TVD Radar: Tom Waits, Closing Time 50th anniversary reissue in stores now

VIA PRESS RELEASE | Originally released in 1973, this year marks fifty years since the release of Tom Waits’ highly influential debut album Closing Time. To commemorate the occasion, new 50th anniversary vinyl is out now. Available in black and clear versions as a double 180g LP cut at 45 RPM with half speed mastering by London’s Abbey Road Studios, the gatefold jacket was also specially created with thicker board and black poly-lined inner sleeves.

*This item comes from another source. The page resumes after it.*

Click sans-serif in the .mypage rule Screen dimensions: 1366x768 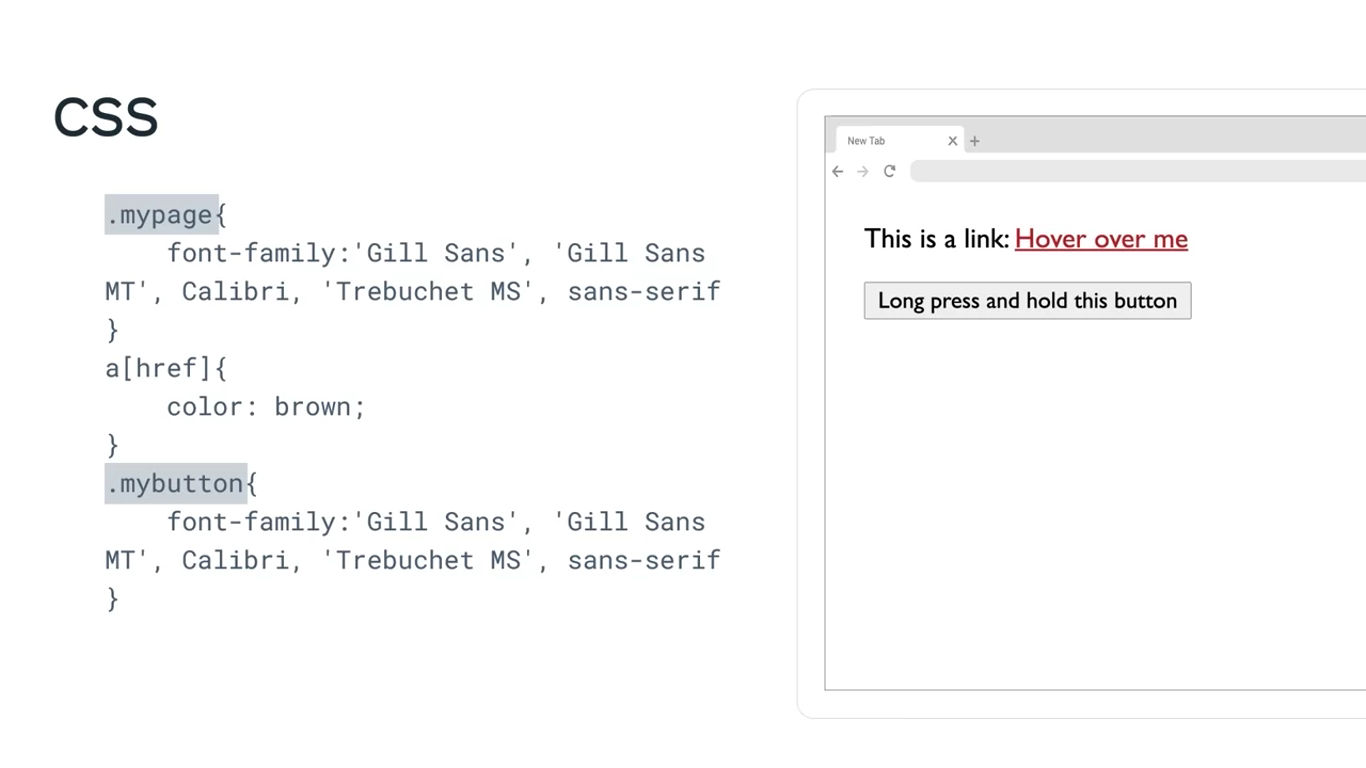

Included in Rolling Stone’s 100 Greatest Song Writers of All Time and a 2011 inductee into the Rock and Roll Hall of Fame, Waits’s Closing Time began the career of this legendary artist and his foray into the exploration of sound and the canon of American and European songwriting—from folk to jazz to blues and gospel to cabaret and spoken word—all in service of his experience of the human condition from every rung of the ladder. This is the launch of a voice and eye so singular that “Waitsian” has become an adjective used by critics and dictionaries to describe his aesthetic and style.

Called “a minor key masterpiece filled with songs of late-night loneliness” by All Music Guide, Closing Time features the distinctly lyrical storytelling and a seminal blending of jazz, blues, and folk styles that would come to be associated first with Waits.

Closing Time is an important document not because of its made-for-radio first side or the piano prose that comprises the second half,” PopMatters recently explained in an in-depth retrospective essay on the album and its influences. “No, Closing Time serves as the ‘Swim at Your Own Risk’ sign hanging above the Waits’ musical swimming pool. There’s a whole world waiting beneath that water. Just don’t trust the lifeguard to pull you back out again.”

In Far Out magazine’s review of the record, writer Tom Taylor states: “Therein lies the true beauty of Closing Time: it is brimming with a sense of empathy. You might not have had the experiences he croaks about or know the downtrodden characters he eulogizes in his quirky tales, but his sumptuous refrains allow you to hobble around in their broken-heeled shoes for a humbling moment. The melodies are the sort that makes it halfway towards Tin Pan Alley before pausing to prop themselves up on a lamppost for a moment to steady their wavering jazz-infected stride.”